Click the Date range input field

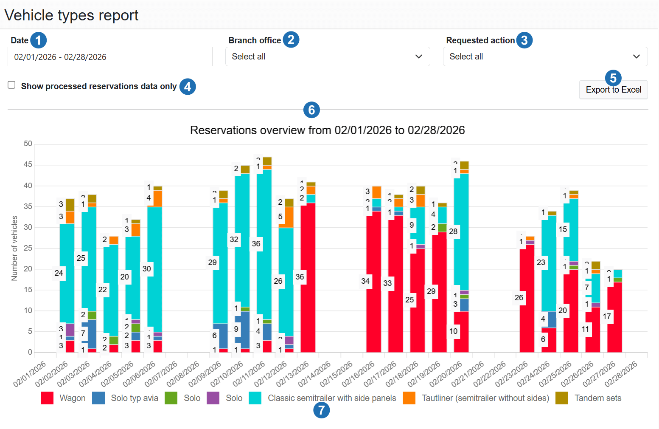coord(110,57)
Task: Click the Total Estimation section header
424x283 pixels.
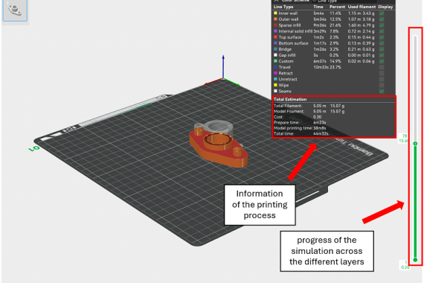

...

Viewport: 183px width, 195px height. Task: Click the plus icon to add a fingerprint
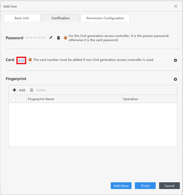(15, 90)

---

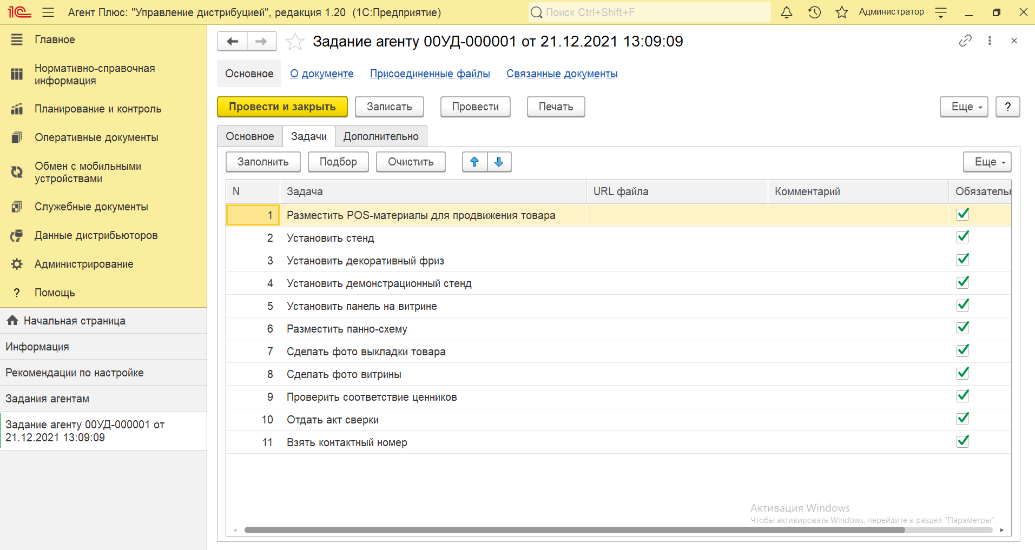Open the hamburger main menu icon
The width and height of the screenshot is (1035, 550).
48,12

## INSTRUCTIONS TO FOLLOW
Starting at the line that contains "Click the Date range input field" and stopping after the line that contains "424x283 pixels.", put the lines above into a numbered list. Skip blank lines and leave the pictures out.

## FULL SOLUTION
1. Click the Date range input field
2. coord(110,57)
3. Task: Click the Total Estimation section header
4. 424x283 pixels.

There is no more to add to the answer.